/ Carlos Bravo Regidor /
El presidente López Obrador miente mucho. Según el registro que lleva Spin Taller de Comunicación Política, entre el 1o. de diciembre de 2018 y el 15 de octubre pasado ha pronunciado más de 64 mil “afirmaciones no verdaderas” (un promedio de 90 por conferencia mañanera). Una explicación reciente de por qué miente tanto, propuesta por Salvador Camarena en El Financiero (16/Nov/2021), es que nadie se lo impide ni se lo cobra. Las oposiciones son débiles y están desarticuladas. Los medios de comunicación, salvo honrosas excepciones, no se han querido imponer la obligación de corroborar la veracidad de sus dichos; los consignan porque son noticia, al margen de que sean ciertos o falsos. En la coalición lopezobradorista prevalece la disciplina, no sé si por genuina convicción, por calculada conveniencia o ya solo por mera costumbre, pero para efectos prácticos es una distinción que no hace diferencia -el hecho es que no hay quien lo desmienta o lo corrija-. Por último, no hay ningún actor, ninguna voz individual o colectiva con capacidad de contrarrestar eficazmente las mentiras presidenciales; en parte porque son demasiadas, en parte por la discordia y la desconfianza que carcomen la vida pública, en parte porque el propio López Obrador se ha encargado de deslegitimar a cualquiera que lo critique o le lleve la contraria. El Presidente miente, en suma, por impunidad: porque no hay quien pueda encajarle un costo por hacerlo.
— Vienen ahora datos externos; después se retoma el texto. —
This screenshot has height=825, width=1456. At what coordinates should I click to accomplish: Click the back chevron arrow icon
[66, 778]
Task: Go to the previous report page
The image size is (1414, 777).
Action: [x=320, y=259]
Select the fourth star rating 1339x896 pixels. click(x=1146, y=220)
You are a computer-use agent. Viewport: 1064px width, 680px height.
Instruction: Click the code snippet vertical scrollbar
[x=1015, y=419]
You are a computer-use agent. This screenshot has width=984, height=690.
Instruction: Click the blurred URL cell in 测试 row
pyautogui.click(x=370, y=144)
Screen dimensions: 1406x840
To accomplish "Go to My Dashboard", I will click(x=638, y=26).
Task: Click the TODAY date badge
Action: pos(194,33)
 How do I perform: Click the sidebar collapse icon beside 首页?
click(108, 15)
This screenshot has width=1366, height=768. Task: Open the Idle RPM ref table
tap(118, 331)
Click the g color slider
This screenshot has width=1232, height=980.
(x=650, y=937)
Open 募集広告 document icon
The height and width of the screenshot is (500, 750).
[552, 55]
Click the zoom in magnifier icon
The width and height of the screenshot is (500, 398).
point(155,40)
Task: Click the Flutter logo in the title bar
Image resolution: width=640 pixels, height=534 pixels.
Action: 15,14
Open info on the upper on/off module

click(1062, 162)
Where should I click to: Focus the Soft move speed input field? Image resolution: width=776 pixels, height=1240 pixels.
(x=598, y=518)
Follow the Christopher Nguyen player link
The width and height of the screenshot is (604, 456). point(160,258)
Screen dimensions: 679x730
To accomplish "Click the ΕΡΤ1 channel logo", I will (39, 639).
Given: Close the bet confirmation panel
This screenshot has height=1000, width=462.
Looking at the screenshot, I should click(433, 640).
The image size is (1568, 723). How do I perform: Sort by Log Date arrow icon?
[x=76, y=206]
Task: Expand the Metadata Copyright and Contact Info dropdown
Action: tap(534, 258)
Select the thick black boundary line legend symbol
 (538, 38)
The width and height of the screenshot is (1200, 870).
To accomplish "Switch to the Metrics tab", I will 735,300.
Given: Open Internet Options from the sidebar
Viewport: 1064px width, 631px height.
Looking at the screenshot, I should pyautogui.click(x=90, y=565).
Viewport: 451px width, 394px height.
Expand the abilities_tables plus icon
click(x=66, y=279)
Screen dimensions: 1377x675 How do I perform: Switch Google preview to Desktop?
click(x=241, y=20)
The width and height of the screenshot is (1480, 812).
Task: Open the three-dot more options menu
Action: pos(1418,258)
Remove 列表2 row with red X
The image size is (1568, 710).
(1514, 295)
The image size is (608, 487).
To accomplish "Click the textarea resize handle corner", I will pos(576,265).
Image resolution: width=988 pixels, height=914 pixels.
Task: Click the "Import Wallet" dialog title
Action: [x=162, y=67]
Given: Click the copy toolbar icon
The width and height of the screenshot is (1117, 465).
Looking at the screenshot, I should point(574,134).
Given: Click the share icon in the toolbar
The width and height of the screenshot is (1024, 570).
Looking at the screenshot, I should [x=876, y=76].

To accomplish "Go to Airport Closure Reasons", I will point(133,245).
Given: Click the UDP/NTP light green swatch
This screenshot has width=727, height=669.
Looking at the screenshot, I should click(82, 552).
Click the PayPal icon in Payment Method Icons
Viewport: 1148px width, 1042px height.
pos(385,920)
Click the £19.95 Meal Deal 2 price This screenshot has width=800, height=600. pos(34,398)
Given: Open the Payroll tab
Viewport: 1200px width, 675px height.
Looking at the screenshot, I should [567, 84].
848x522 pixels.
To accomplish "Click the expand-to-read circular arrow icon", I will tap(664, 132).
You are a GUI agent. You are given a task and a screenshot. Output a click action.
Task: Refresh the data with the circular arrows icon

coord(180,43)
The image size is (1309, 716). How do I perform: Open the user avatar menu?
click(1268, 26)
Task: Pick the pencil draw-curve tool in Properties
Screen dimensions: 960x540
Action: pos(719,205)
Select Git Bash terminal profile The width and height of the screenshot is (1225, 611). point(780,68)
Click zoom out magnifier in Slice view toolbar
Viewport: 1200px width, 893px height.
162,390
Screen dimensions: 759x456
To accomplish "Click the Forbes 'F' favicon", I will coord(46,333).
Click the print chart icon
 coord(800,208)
Es una explicación enterada, verosímil, atendible, pero en cierto sentido incompleta. Tal vez vale la pena subirse sobre la marcha al tren de su argumentación y tratar de llevarla un poco más lejos. Porque una conducta no se explica solo por la ausencia de factores que la eviten o la castiguen. Que nada disuada a López Obrador de mentir, que sea fácil o le salga barato, no significa que por esa razón quiera o tenga que mentir. Una cosa es que haya condiciones propicias, que faltar a la verdad no le acarree mayores consecuencias, y otra cosa es que el Presidente tenga la voluntad o la necesidad de decir tantas mentiras.
¿Por qué miente el Presidente, entonces? Porque la verdad le es adversa. Y porque admitirlo haría estallar por los aires el eficaz relato que ha construido en torno a la autodenominada “cuarta transformación”. La distancia entre las expectativas y los resultados de su Presidencia es inmensa; la discrepancia entre lo que prometió (que siempre fue demasiado) y lo que ha logrado (que es realmente poco) es cada vez más evidente. La mentira es el puente a través del cual intenta franquear ese abismo. Y lo que sostiene ese puente es la fuerza que aún conservan, entre una mayoría de la población, los dos pilares que lo llevaron al poder: el enojo y la esperanza, ambas emociones genuinas, legítimas, aunque también muy susceptibles de ser utilizadas políticamente para fines distintos de los que las inspiran. Como le dijo en alguna ocasión Nikita Khrushchev a Richard Nixon: “Si la gente cree que hay un río imaginario allá afuera, no les dices que no hay un río. Construyes un puente imaginario sobre él”.
Con todo, López Obrador no es el primer ni el último político, en México ni en el mundo, que recurre a la mentira para mantenerse a flote y ejercer poder. A lo largo de la historia siempre ha habido una estrecha relación entre la mentira y la política. Seamos honestos: no es una novedad ni una sorpresa. Sin embargo, sigue siendo una tragedia: no solo porque no le cuesten (¿qué dice de una sociedad semejante normalización del engaño?) sino por la magnitud y la frecuencia de sus mentiras (¿qué dice de la realidad que un Presidente tenga que desconocerla una y otra vez?). La excepcionalidad de una figura como López Obrador fue saber convertirse en un líder político con credibilidad en un país cuya clase política estaba en el más absoluto descrédito. Se suponía que era diferente, salió peor. ¿Qué va a pasar con el enojo y la esperanza que lo han sostenido cuando el peso de tantas mentiras se le venga encima?